- [Given exercise]:
Please write out the data starting at the line that contains "Screen dimensions: 1333x896" and ending at the line that contains "coord(31,465)", substituting "tick box" for "checkbox" and keeping everything else the same. Omit the pictures from your answer.

- [Data to process]:
[BEGIN]

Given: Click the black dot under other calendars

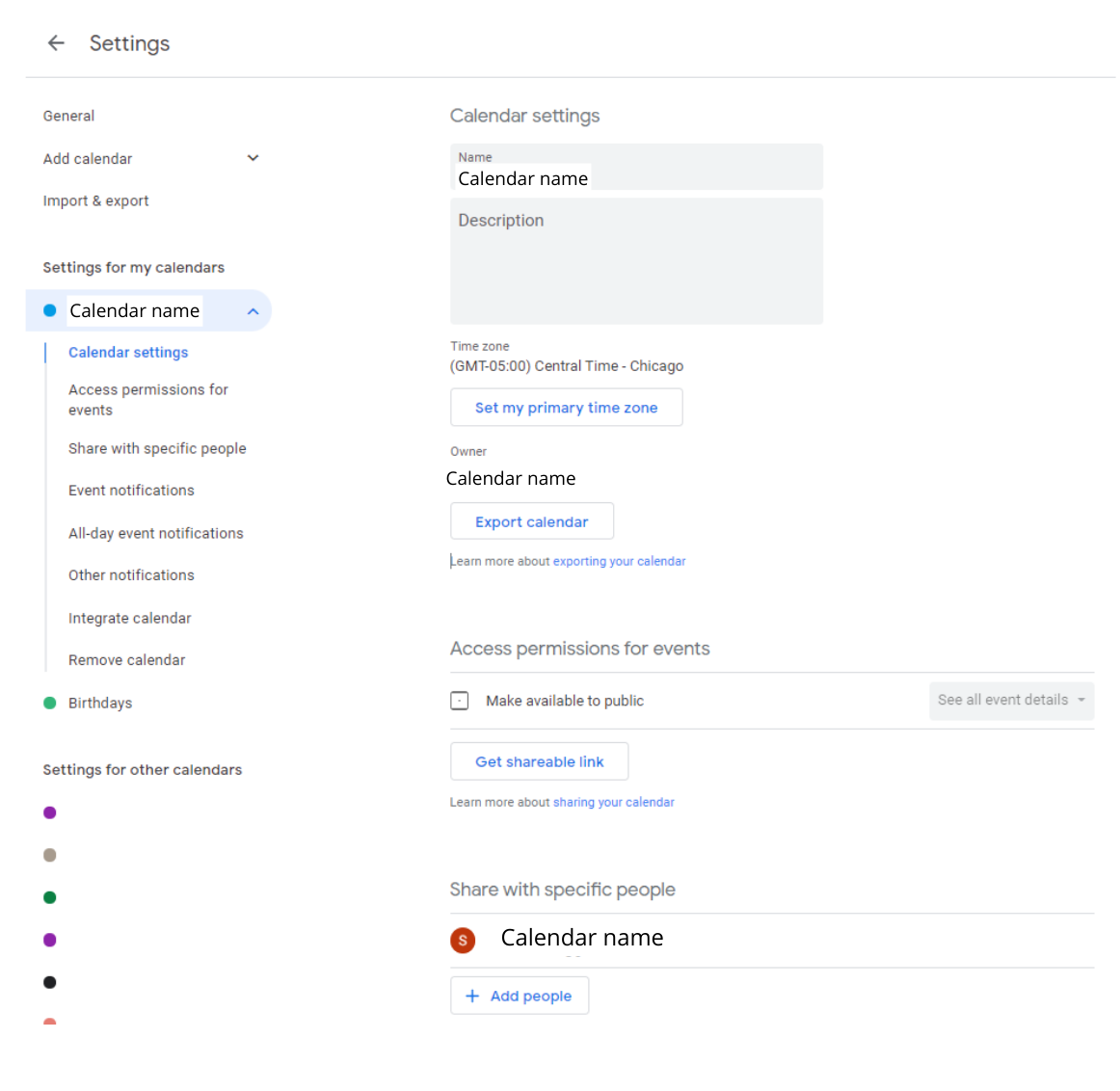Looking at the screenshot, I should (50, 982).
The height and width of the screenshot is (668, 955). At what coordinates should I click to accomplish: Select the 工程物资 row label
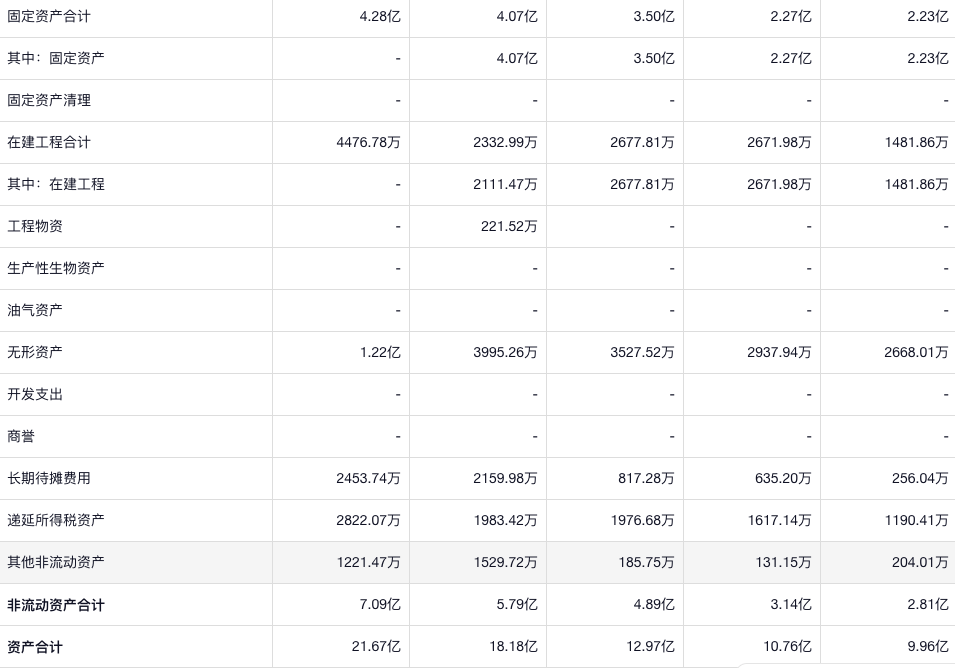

[END]
[BEGIN]

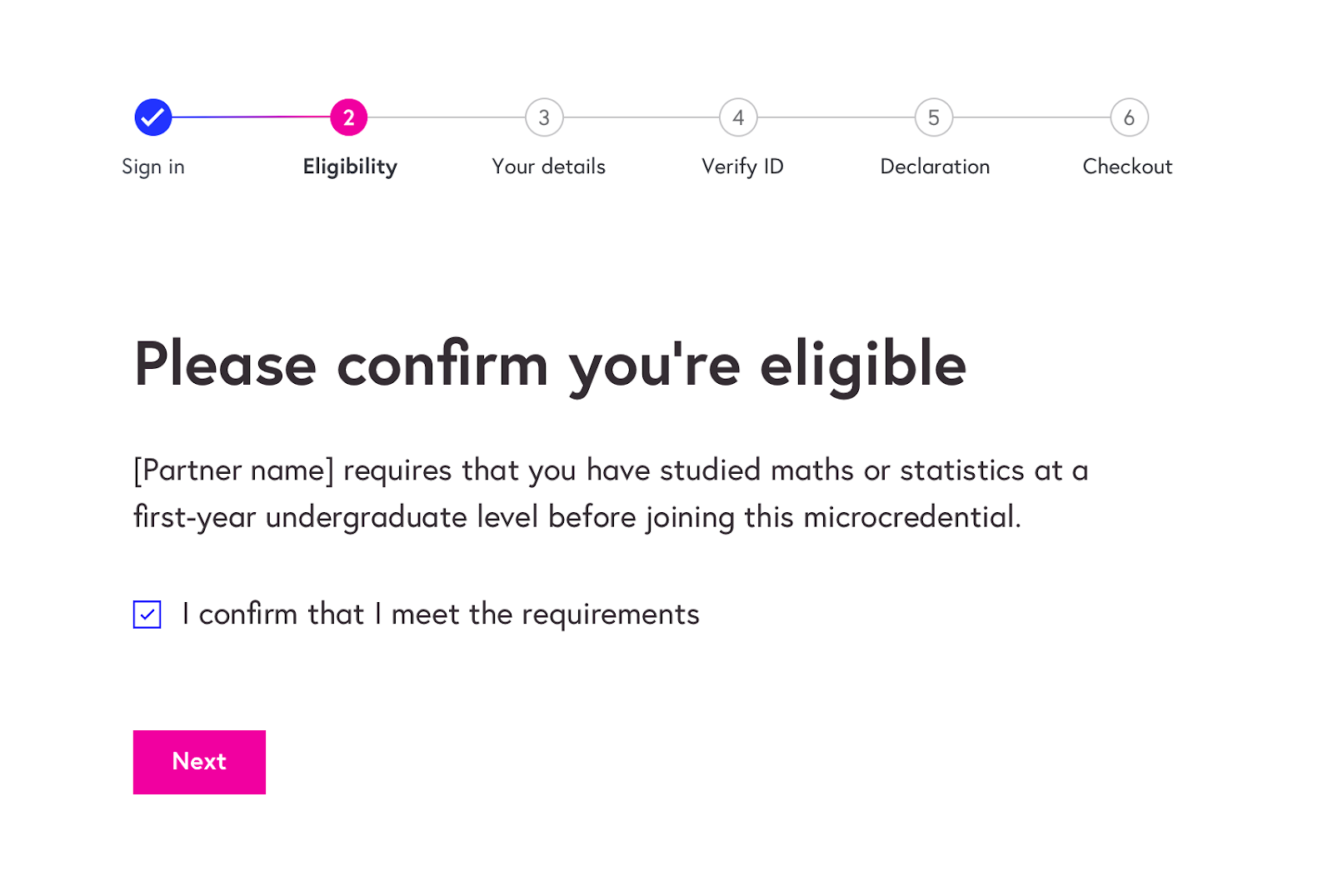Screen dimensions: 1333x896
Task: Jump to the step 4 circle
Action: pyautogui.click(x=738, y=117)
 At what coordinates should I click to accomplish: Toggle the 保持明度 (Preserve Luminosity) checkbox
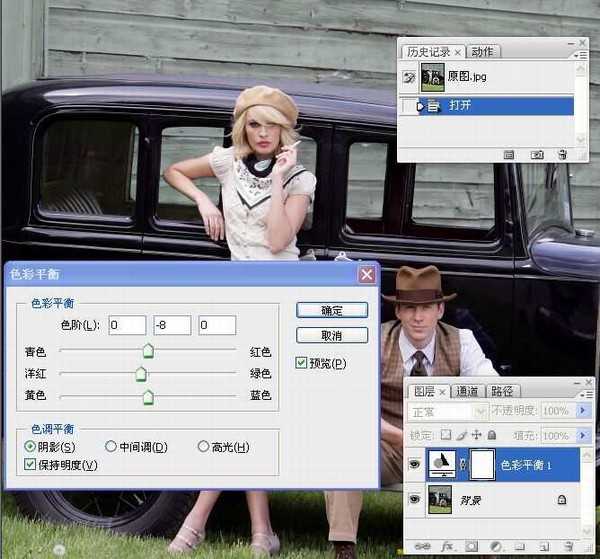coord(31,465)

[END]

- [Final result]:
Screen dimensions: 1333x896
Task: Jump to the step 4 circle
Action: pyautogui.click(x=738, y=117)
 At what coordinates should I click to accomplish: Toggle the 保持明度 (Preserve Luminosity) tick box
coord(31,465)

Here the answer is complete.